* Task brief *
In the lecture on learning and literature at the court of Henry II, which two foreigners are named as the most prominent of the few favored in England?

* Passage *
::::

LEARNING AND LITERATURE AT THE COURT OF HENRY II.

(June 13, 1878.)

IN following out the inquiry which I began in the last Lecture, in order to complete the outline of our subject and take into account all the influences that conduced to a full literary intercourse between England and the Continent during the period of Henry II, the next point that I should take would be the enumeration of those foreign scholars and literary ecclesiastics who were favoured or promoted in England. This point, however, need not detain us long, for there were very few. England itself had no love for foreigners; whether as captains of mercenaries, or as papal nominees to ecclesiastical preferment, they impartially detested them; and the detestation was very frequently justified by the view which the foreigners took of England and the English; a country out of which as much revenue as could be wrung should be wrung, and a people at whom, when they had plundered them, it was their delight to laugh. Nor were the Angevin kings much inclined to a policy which they knew to be most odious to their subjects; Henry II avoided either ruling or controlling England by foreign ministers, and did very little to encourage an influx of foreign ecclesiastics. Excepting such persons as, like Hugh de Puiset, Bishop of Durham, and two or three others, were closely connected by blood with the royal house, few foreigners were made bishops, and when Becket, according to his biographer, wished to restore learning at the court, he urged the king to recall home the English scholars who were studying abroad. Of the few, who would be all that could be named, the most prominent are Peter of Blois and Master Vacarius.

::::

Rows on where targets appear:
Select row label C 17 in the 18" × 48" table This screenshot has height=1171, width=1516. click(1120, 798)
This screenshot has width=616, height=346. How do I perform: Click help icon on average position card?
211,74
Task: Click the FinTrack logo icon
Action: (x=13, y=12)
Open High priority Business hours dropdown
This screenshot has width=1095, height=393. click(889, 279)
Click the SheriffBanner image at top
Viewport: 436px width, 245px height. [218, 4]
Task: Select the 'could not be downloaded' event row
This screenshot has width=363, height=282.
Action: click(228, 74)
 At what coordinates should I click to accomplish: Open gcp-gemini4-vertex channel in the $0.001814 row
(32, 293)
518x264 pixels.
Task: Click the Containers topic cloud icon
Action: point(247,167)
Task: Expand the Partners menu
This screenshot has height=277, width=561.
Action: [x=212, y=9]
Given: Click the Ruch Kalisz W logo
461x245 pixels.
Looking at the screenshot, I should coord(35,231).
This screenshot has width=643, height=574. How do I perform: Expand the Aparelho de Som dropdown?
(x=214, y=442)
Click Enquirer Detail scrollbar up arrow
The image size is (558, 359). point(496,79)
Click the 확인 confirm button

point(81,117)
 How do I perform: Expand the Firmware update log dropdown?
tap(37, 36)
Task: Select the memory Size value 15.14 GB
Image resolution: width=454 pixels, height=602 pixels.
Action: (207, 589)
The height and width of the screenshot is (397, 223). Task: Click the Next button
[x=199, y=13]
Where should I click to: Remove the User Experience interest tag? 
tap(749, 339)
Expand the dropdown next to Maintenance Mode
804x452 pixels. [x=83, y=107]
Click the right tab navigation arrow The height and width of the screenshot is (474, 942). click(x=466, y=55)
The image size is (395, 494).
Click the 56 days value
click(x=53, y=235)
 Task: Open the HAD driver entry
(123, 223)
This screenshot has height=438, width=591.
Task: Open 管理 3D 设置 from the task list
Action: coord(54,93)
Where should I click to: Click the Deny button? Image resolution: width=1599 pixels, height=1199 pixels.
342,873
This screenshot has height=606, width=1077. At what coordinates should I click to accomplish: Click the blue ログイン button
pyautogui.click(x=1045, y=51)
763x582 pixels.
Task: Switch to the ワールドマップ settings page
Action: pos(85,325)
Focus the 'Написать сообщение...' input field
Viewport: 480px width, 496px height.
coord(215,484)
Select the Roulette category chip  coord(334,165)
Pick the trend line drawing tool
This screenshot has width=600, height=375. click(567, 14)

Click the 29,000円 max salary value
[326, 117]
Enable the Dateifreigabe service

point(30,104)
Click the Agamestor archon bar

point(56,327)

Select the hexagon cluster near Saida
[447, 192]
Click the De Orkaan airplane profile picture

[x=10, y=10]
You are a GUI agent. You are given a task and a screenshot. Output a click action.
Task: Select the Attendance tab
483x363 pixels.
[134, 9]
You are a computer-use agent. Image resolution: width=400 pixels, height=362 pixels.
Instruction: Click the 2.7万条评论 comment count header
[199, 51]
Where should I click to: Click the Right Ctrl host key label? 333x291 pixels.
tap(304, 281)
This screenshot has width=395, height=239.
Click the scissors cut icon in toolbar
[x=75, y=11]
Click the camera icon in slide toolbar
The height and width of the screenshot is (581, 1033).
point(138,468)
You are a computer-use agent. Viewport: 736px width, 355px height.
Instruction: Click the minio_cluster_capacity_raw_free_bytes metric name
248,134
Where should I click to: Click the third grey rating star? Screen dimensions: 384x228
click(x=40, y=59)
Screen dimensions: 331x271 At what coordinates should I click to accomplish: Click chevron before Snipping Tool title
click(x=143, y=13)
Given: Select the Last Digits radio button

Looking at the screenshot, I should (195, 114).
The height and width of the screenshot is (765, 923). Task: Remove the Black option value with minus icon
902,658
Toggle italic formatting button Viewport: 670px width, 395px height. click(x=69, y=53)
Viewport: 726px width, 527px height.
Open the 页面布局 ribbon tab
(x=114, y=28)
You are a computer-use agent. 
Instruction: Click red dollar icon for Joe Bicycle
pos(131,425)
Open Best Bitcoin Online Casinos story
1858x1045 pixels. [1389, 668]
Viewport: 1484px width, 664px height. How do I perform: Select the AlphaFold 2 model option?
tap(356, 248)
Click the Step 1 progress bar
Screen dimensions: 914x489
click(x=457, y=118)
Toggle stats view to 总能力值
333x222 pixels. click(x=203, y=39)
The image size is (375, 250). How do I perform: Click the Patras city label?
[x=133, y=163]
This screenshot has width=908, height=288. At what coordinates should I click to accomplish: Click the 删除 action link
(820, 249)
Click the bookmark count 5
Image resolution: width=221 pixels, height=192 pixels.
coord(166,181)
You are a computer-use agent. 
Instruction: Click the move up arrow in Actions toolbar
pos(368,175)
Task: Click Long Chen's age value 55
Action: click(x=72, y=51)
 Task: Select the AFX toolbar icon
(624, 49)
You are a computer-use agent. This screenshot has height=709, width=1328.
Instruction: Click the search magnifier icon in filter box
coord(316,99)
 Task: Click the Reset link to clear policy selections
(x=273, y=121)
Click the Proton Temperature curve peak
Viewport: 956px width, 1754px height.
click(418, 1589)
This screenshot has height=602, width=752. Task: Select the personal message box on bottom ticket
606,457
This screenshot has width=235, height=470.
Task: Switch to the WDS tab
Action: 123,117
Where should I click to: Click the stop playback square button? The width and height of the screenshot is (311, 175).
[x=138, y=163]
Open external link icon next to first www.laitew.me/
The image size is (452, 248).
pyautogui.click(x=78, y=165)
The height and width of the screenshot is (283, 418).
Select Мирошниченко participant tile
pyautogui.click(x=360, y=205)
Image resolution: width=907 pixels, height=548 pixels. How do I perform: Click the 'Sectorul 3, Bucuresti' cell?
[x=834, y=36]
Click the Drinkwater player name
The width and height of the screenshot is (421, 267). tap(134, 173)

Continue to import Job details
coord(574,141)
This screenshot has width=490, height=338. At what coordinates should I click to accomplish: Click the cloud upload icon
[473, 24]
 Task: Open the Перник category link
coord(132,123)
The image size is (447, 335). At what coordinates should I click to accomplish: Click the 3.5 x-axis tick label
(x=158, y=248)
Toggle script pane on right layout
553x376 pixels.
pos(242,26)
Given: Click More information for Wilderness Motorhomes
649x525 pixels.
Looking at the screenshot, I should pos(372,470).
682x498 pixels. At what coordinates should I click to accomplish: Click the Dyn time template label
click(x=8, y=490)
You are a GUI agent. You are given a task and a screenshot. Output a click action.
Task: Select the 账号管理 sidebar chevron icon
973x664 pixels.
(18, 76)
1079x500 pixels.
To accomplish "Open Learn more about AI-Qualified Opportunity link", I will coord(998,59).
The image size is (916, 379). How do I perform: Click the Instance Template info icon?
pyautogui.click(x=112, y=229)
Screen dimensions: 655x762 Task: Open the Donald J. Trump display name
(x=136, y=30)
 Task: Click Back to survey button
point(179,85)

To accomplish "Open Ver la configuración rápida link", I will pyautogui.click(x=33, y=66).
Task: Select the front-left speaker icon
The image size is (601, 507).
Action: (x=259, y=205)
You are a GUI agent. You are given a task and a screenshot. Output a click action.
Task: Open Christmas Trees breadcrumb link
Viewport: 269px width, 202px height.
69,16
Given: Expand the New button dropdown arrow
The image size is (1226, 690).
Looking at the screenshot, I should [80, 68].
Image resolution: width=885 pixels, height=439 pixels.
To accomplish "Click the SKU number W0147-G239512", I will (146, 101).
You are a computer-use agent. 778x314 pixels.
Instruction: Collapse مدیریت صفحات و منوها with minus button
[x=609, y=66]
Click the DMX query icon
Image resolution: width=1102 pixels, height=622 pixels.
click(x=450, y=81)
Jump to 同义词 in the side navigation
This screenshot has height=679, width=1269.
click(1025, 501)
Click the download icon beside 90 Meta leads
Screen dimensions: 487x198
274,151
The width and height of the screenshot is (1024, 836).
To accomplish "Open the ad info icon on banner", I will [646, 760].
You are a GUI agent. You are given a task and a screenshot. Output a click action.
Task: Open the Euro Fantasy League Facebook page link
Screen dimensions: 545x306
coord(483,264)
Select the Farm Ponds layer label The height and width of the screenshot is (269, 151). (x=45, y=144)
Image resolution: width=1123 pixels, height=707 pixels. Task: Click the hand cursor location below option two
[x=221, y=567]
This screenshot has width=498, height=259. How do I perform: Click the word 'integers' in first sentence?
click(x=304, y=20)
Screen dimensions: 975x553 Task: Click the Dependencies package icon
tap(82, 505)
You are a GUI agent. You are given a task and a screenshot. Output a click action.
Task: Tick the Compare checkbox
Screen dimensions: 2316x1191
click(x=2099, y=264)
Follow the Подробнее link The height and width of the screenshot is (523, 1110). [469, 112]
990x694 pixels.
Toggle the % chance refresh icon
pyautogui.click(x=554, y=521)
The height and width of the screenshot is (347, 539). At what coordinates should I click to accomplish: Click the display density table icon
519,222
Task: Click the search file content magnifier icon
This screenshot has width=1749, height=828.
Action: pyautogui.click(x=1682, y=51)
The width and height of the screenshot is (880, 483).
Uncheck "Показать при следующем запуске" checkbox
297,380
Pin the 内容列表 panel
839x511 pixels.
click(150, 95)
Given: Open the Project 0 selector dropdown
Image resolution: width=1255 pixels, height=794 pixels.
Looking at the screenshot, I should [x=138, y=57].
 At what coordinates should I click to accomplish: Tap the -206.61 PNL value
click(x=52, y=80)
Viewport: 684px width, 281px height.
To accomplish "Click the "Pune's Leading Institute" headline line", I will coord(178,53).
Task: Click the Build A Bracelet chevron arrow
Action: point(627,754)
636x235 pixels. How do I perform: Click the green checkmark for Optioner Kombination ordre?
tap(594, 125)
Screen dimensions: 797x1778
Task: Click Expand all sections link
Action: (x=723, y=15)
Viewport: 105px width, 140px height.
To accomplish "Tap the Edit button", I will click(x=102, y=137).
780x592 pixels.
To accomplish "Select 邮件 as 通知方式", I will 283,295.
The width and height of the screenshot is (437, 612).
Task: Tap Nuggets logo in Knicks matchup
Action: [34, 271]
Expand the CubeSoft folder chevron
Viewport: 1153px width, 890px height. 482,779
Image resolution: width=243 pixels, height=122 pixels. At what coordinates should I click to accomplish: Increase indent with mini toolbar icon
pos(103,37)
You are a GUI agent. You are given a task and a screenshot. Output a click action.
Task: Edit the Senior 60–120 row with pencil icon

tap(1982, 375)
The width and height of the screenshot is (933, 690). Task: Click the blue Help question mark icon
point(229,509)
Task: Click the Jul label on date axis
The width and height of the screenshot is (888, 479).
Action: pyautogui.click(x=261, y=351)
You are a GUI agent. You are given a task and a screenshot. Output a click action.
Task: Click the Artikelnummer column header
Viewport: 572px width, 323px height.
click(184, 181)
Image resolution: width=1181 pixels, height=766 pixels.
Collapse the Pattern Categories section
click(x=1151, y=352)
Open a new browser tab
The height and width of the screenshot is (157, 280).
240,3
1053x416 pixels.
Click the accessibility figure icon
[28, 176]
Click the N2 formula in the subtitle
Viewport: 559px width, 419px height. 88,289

::::

* Solution to the problem *
Peter of Blois and Master Vacarius.